Mozart en rouge et noir selon Haneke

Le réalisateur autrichien s’empare de Cosi fan tutte avec maestria, et fait de cet opéra-bouffe une tragi-comédie aux accents stendhaliens.

Six personnages en quête de vérité. Tel pourrait être le sous-titre, pirandellien avant la lettre, de ce Cosi fan tutte tourbillonnant mis en scène par le réalisateur multi-oscarisé d’Amour. Le décor, trompeusement idyllique : une grande villa de style palladien avec vue sur la baie de Naples. Le riche aristocrate Don Alfonso y donne de somptueuses fêtes costumées auxquelles sont conviés ses deux amis nettement plus jeunes, Guglielmo et Ferrando, ainsi que leurs fiancées respectives, Fiordiligi et Dorabella, deux soeurs originaires de Ferrare. Au cours d’une discussion, le  » mentor  » Don Alfonso met en doute la fidélité des deux soeurs. Pour mettre cette dernière à l’épreuve, le trio en vient à imaginer un stratagème audacieux : soi-disant partis faire la guerre, Guglielmo et Ferrando reviennent, sous le déguisement d’étrangers, pour tenter de séduire la fiancée de l’autre. Bientôt mise dans la confidence, Despina, femme de Don Alfonso, jouera elle aussi une part active dans ce  » complot échangiste  » destiné à faire éclater la (les) vérité(s) de chacun.

En crescendo

Pour donner chair à cette intrigue, Michael Haneke a imaginé une approche scénique évolutive qui transfigure subtilement le scénario vaudevillesque troussé par le librettiste Da Ponte.

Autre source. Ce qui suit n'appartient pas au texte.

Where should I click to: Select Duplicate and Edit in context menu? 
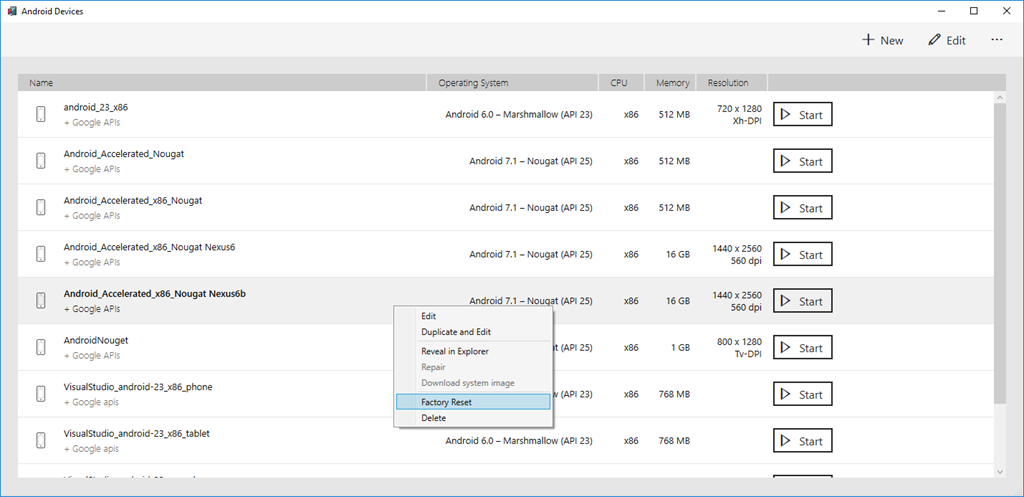(456, 332)
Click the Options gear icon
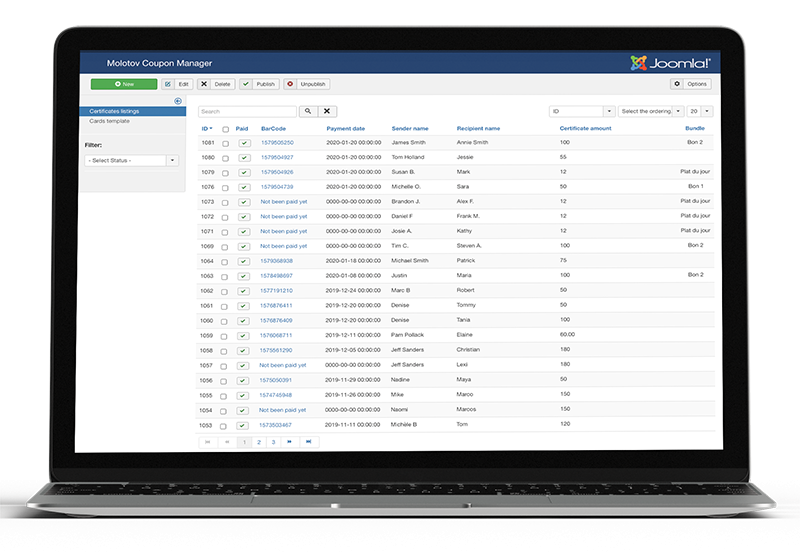800x553 pixels. (x=678, y=85)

Au départ, chaque protagoniste occupe une position bien déterminée, un peu à l’image de pièces disposées sur un échiquier. Mais assez vite, on s’en doute, ce bel ordonnancement va se déliter, cédant la place à des mouvements de plus en plus effrénés, jusqu’à l’impressionnante dislocation finale du  » jeu « . Marqueur temporel des événements, le décor nous fait passer en douceur d’une radieuse journée printanière au crépuscule, puis à un ciel nocturne émaillé de constellations inconnues. Haneke semble nous suggérer que, sous les joutes galantes du XVIIIe siècle et les embarquements pour Cythère, affleurent les troubles et le malaise existentiel de personnages quasi-stendhaliens, tant l’orgueil et l’obstination s’y livrent bataille au champ clos de l’inconscient.

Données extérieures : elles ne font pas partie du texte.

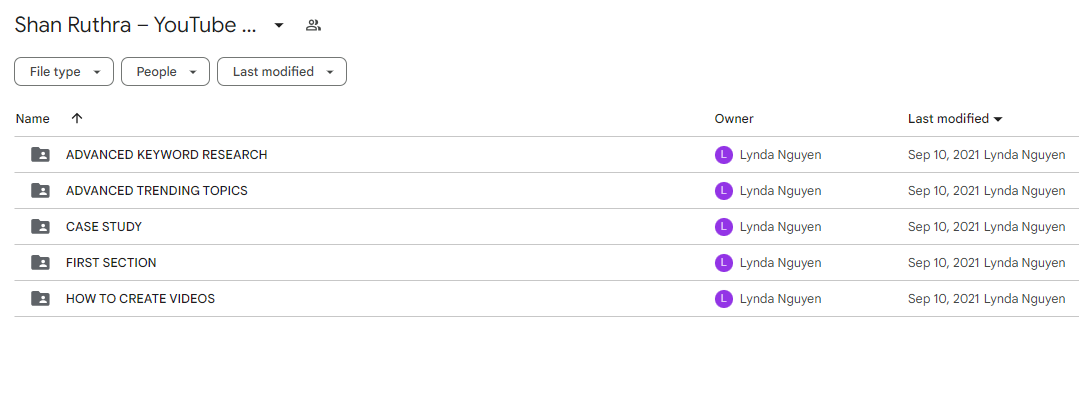The image size is (1079, 410).
Task: Select the HOW TO CREATE VIDEOS folder
Action: point(140,299)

Sous le masque ironique et joueur d’un Pierrot de Comedia dell’Arte, la soprano suédoise Kerstin Avemo campe avec beaucoup de tact une Despina secrètement blessée. Dans le rôle de Fiordiligi, l’Allemande Anett Fritsch (soprano) se donne à fond et éclate de sensibilité et de sensualité à fleur de peau. Portée par une voix au spectre étonnamment large et puissant, cette habituée des rôles mozartiens (elle fut notamment Pamina dans La Flûte enchantée) confère à son rôle une dimension tragique des plus convaincantes. La mezzo Paola Gardina, interprète quant à elle, une Dorabella moderne et virevoltante sur un registre plus joueur et versatile, avec de belles envolées vocales, notamment dans la scène d’adieu du premier acte. Du côté masculin, le ténor Juan Francisco Gatell et le baryton-basse Andreas Wolf sont tous deux irréprochables et même souvent franchement drôles, notamment lorsqu’ils apparaissent sous leurs déguisements à la Dupond(t) ! Quant à Don Alfonso, il est magistralement campé par un William Shimell très intériorisé (il tenait le rôle de Geoff, le mari d’Isabelle Huppert dans Amour), à la fois manipulateur et désemparé.

On ne saurait conclure sans dire un mot de la direction musicale de Ludovic Morlot, le nouveau chef permanent de la Monnaie. Sa déjà longue expérience mozartienne lui fait saisir instinctivement le rythme, l’énergie et la fougue requis par le tempo à la fois léger et spiralé de cet envoûtant Cosi fan tutte.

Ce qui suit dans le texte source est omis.